En una ocasión, mientras que estaba predicando en un campo abierto a 2.000 personas, un hombre gritó: «¿Qué tengo que hacer para ser salvo?», y oró la oración del publicano, y toda la congregación asumió el clamor por misericordia. Durante medía hora, el señor Coan no pudo hallar ocasión de hablar, sino que se tuvo que quedar quieto y contemplar cómo Dios obraba.

Se solucionaban pendencias, borrachos eran regenerados, adúlteros convertidos, y asesinos que confesaban y eran perdonados. Los ladrones restituían lo robado. Y se renunciaba a los pecados de una vida entera. En un año 5.244 se unieron a la Iglesia. Hubieron 1.705 bautizados en un solo domingo. Y se sentaban a la mesa del Señor 2.400 personas que habían sido pecadores de lo más impenitente, y ahora santos de Dios. Y cuando el señor Coan se fue, él mismo había recibido y bautizado a 11.960 personas.

En la pequeña ciudad de Adams, Nueva York, el año 1821, un joven abogado se abría camino a un lugar solitario del bosque para orar. Dios le encontró allí, y fue maravillosamente convertido, y poco después llenado por el Espíritu Santo. Este hombre era Charles G. Finney.

La gente oyó esto, y se interesó vivamente y, como de común acuerdo, se juntó en la casa de reuniones al atardecer. El señor Finney se hallaba allí. El Espíritu Santo obró en ellos con un poder grande de convicción, y empezó un avivamiento. Después se extendió por el país alrededor, hasta que al fin casi toda la parte de los Estados del Este quedó atenazado en el seno de un poderoso avivamiento. Siempre que el señor Finney predicaba, el Espíritu era derramado. Con frecuencia Dios iba delante de él, de manera que cuando llegaba a un lugar, se encontraba ya con la gente clamando por misericordia.

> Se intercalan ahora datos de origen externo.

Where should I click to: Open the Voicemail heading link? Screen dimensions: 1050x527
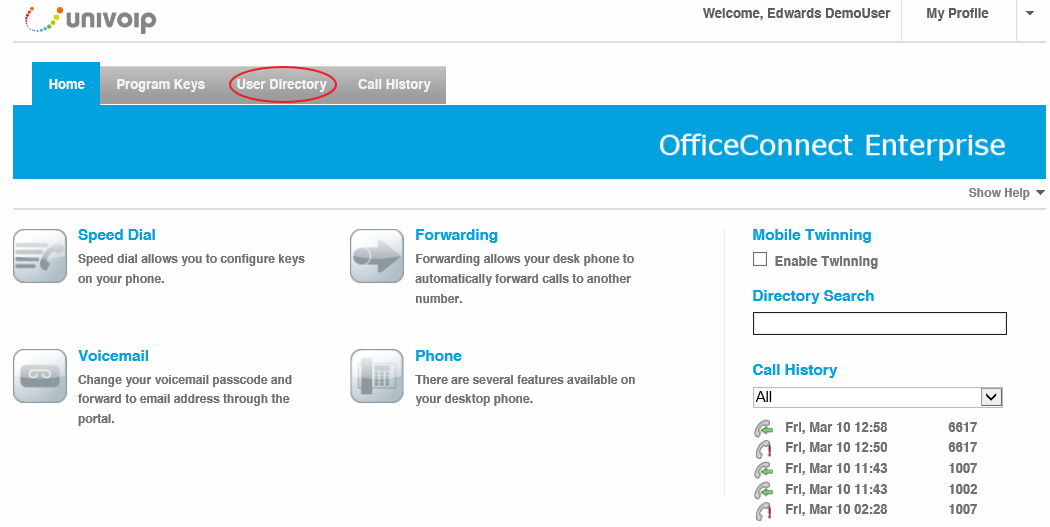[x=113, y=356]
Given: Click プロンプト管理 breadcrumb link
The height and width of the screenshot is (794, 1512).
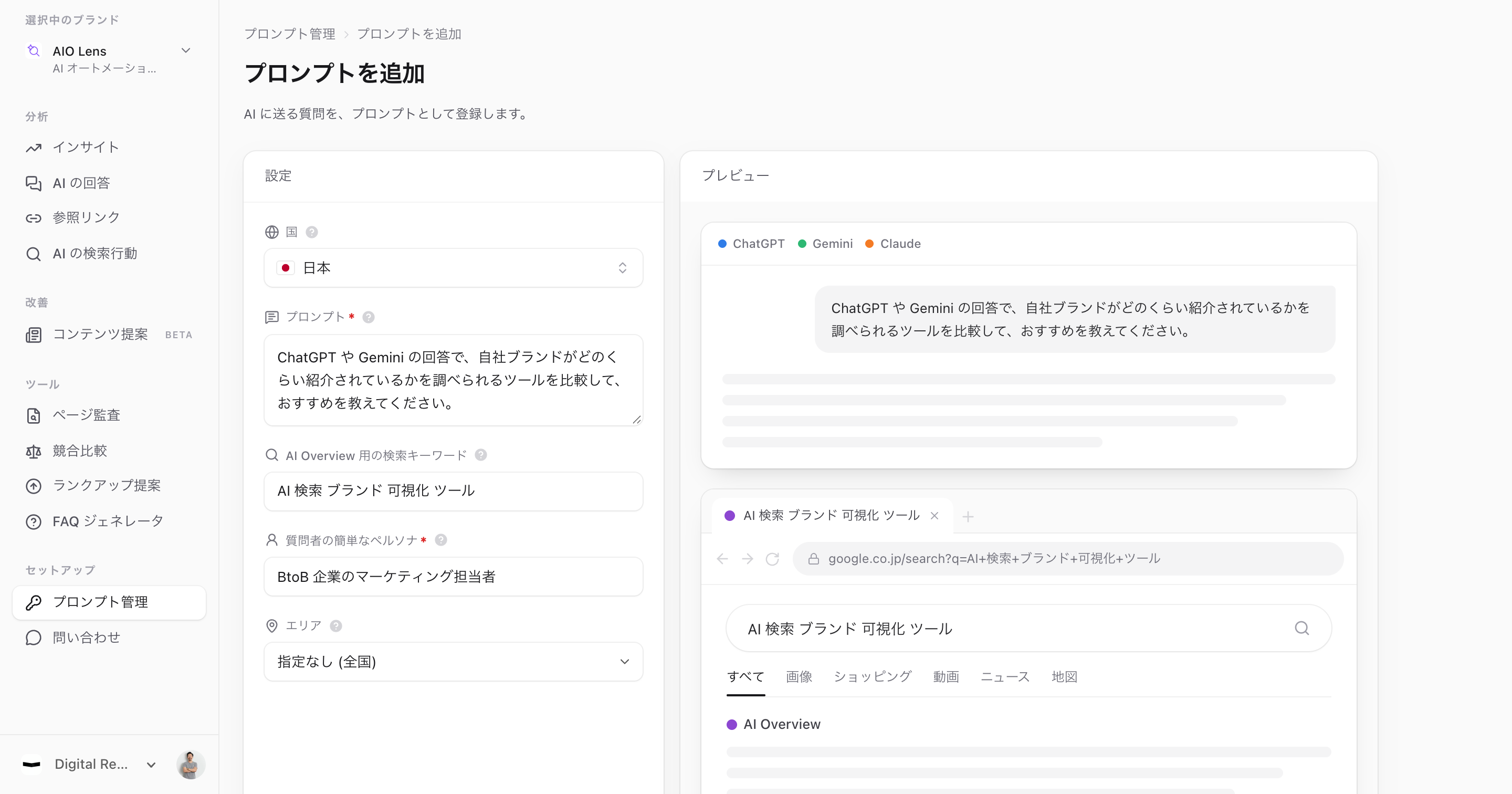Looking at the screenshot, I should coord(289,34).
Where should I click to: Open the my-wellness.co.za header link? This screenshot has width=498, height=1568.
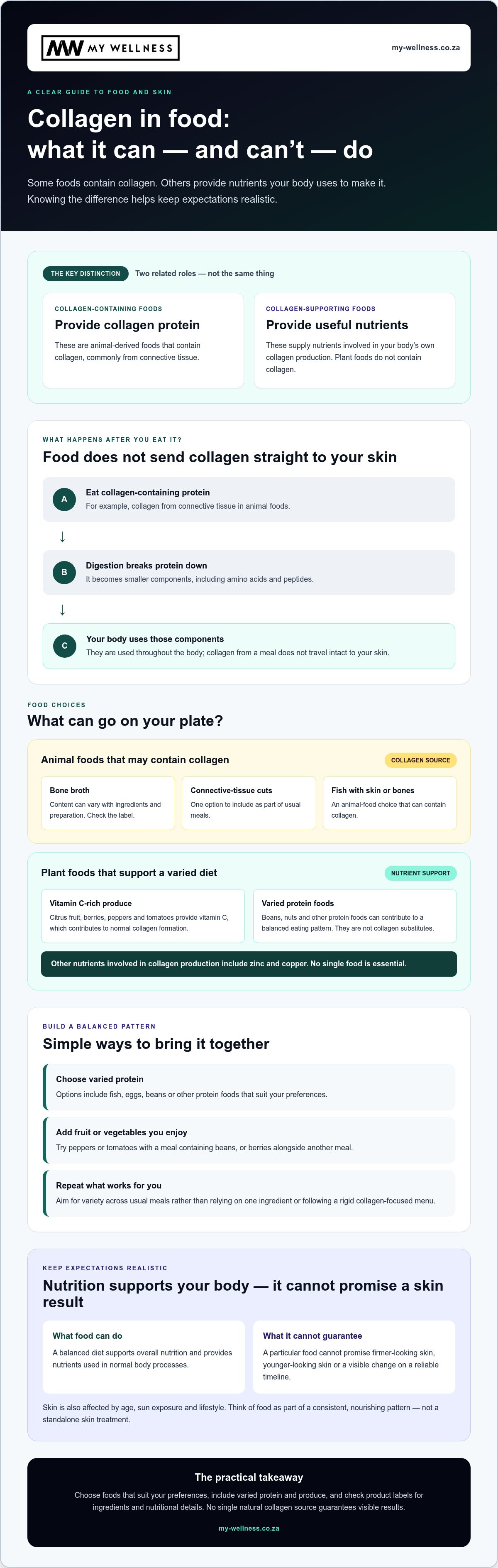(x=426, y=47)
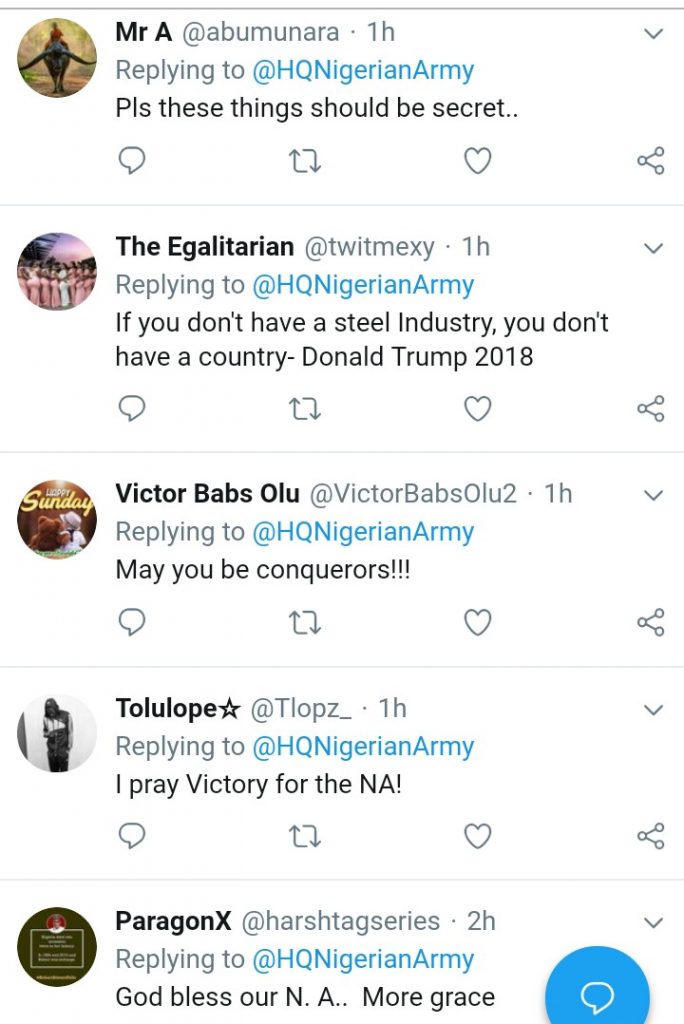
Task: Open @HQNigerianArmy link in Mr A's reply
Action: click(x=362, y=70)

En algunas ocasiones la convicción de pecado era tan abrumadora y provocaba unos llantos de angustia tan estremecedores que él tenía que cesar de predicar hasta que cesaran. Ministros y miembros de iglesias se convertían. Los pecadores se salvaban a miles. Y durante años esta poderosa obra de gracia continuó. Nunca habían los hombres testificado algo semejante en sus vidas antes de entonces.